Mário Pessoa diria, depois, que, no dia do crime, teria sido Maria Manuela a tentar ter sexo com ele e não o contrário, alegações que levantaram um “burburinho” entre a audiência que esgotou os lugares disponíveis no Tribunal Judicial de Montemor-o-Velho.
Aliás, chegou a dizer que o bar de ambos estava transformado numa espécie de um bar de alterne, «cheio de homens predadores», assumindo que, a determinada altura, desconfiava da fidelidade da mulher.
Neste “filme” contado ao longo de cerca de quatro horas, o arguido tanto dizia que o amor pela esposa era e é verdadeiro e que lhe terá alterado o discernimento, como a seguir a acusava de comportamentos desviantes, contradições notadas pelo colectivo.
Em termos gerais, na versão de Mário Pessoa, o comportamento desviante da esposa ter-lhe-ia provocado o estado de alma que o levou a matá-la a sangue frio, disparando a cerca de um metro.
Por outro lado, virado para a parede da cela, onde via «o paraíso», não matou o guarda, nem viu o seu corpo estendido. Apenas se diz lembrar o outro militar, que ficou ferido numa perna.

Defesa pede nova perícia psiquiátrica
Alexandre Barros, advogado do arguido, defendeu que a perícia psiquiátrica realizada ao arguido seja declarada inválida por, alegadamente, ter violado os prazos de notificação. O causídico disse, ontem na audiência, que Mário Pessoa «foi impedido de exercer cabalmente os seus direitos», por ter sido notificado no mesmo dia de realização da perícia.
No requerimento apresentado ao colectivo de juízes, o advogado defendeu que a perícia «seja declarada inválida» e realizada uma nova avaliação psiquiátrica
do seu cliente.
Segundo fonte ligada ao processo, a perícia em causa dá o arguido como imputável. A defesa, por seu turno, invoca a imputabilidade diminuída de Mário Pessoa.

Forte contingente de segurança da GNR
O julgamento prossegue apenas a 16 de Dezembro, altura em que começarão a ser ouvidas as testemunhas. Ontem, a segurança foi reforçada, mas não houve problemas de maior.
Um forte contingente da GNR segurou o local e controlou as entradas na sala de audiências, revistando toda a gente, incluindo os profissionais da comunicação social.
À chegada, com um atraso de mais de uma hora, apenas estava, no exterior do tribunal, cerca de uma dezena de pessoas, e meia dúzia de repórteres de imagem. Os populares já ocupavam os seus lugares na sala e não assistiram a nada.

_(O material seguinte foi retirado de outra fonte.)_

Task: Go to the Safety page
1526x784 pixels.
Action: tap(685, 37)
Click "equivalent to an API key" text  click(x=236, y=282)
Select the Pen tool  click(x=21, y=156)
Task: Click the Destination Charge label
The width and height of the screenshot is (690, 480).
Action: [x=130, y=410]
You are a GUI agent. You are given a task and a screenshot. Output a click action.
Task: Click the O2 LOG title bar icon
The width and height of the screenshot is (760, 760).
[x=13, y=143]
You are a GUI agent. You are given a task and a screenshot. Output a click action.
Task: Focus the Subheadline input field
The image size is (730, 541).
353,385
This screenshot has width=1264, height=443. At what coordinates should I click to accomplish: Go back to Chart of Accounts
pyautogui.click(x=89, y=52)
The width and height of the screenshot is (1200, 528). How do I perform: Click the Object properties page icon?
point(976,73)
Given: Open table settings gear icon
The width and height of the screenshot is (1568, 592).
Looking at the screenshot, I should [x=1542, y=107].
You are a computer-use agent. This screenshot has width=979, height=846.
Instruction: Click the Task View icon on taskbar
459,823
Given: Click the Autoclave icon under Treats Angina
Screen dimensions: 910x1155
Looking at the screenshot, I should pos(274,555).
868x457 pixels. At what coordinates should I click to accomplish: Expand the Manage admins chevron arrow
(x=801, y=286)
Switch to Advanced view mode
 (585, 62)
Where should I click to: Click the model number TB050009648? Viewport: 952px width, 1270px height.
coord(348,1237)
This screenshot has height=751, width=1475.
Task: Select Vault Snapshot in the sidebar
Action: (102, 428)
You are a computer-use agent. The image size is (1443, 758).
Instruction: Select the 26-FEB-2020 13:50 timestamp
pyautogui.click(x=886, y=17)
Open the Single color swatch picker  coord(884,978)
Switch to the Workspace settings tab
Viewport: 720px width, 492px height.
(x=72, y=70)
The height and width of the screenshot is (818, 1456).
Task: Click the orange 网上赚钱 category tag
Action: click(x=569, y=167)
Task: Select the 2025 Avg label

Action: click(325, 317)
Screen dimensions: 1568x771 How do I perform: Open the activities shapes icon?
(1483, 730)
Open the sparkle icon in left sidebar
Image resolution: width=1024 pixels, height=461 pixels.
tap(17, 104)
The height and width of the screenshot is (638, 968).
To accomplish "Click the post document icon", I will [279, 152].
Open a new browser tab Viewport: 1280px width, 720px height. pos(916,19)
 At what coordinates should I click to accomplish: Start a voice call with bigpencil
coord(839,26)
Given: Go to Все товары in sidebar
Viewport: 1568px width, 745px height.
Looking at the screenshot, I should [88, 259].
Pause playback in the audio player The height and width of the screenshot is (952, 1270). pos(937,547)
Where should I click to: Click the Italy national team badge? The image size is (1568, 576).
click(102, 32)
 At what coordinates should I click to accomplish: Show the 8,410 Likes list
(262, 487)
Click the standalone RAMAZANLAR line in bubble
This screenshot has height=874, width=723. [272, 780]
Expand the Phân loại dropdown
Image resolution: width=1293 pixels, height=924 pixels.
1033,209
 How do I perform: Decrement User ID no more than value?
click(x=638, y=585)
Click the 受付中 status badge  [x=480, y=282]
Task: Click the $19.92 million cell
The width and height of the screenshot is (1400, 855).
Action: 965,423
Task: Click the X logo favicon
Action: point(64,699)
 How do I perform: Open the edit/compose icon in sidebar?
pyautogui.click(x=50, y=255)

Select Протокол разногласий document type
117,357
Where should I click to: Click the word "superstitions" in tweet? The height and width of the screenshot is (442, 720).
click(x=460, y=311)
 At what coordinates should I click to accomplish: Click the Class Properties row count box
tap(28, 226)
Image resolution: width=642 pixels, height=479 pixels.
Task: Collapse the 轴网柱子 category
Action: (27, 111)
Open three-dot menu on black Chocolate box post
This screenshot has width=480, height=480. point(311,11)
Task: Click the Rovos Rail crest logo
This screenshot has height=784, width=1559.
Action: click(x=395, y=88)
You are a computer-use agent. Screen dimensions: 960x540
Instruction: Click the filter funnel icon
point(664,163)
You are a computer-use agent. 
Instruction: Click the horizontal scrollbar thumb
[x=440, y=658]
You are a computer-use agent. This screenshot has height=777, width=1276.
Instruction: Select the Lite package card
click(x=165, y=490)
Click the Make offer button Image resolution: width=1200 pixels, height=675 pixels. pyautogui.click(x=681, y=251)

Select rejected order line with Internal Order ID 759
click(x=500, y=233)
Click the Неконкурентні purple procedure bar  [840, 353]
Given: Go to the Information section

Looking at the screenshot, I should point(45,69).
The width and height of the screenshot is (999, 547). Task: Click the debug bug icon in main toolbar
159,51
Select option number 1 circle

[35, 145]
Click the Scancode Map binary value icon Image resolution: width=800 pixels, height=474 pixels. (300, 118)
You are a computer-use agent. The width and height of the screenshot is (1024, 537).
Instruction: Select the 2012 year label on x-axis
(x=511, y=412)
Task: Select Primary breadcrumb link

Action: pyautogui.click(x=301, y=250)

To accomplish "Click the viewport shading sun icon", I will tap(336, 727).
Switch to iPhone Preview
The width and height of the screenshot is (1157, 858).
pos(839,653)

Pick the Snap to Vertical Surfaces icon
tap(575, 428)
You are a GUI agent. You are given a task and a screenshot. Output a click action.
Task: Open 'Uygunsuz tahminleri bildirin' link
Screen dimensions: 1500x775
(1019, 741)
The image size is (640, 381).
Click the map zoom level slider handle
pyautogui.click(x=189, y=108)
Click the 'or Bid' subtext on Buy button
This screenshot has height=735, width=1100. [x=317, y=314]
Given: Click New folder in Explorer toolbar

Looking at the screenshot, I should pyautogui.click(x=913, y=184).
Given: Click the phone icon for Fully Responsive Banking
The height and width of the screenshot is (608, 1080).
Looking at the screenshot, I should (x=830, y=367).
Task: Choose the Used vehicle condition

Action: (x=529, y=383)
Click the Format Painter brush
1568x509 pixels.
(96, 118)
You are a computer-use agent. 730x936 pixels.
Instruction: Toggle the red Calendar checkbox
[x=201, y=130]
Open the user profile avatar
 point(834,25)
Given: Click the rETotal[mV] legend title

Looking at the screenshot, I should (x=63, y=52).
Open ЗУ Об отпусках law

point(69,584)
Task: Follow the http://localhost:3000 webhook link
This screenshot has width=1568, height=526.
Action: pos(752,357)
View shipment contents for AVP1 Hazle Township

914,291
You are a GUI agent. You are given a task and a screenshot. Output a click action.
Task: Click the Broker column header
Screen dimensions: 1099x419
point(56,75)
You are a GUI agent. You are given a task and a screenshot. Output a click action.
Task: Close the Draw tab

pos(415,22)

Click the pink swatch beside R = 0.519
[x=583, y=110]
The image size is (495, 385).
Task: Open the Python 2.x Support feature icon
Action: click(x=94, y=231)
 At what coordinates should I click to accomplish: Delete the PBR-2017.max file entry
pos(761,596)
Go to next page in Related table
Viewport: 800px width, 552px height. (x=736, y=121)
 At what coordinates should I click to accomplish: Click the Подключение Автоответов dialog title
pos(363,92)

Apesar do forte impacto emocional provocado por dois assassinatos brutais, não se repetiram as manifestações ocorridas aquando da primeira audição de Mário Pessoa, há cerca de um ano. Mesmo na sala de audiências, não se ouviu mais do que uns choros e alguns murmúrios.
Quando o carro celular deixou as instalações, cerca das 19h00, ainda se ouviram alguns insultos, mas a saída fez-se sem problemas.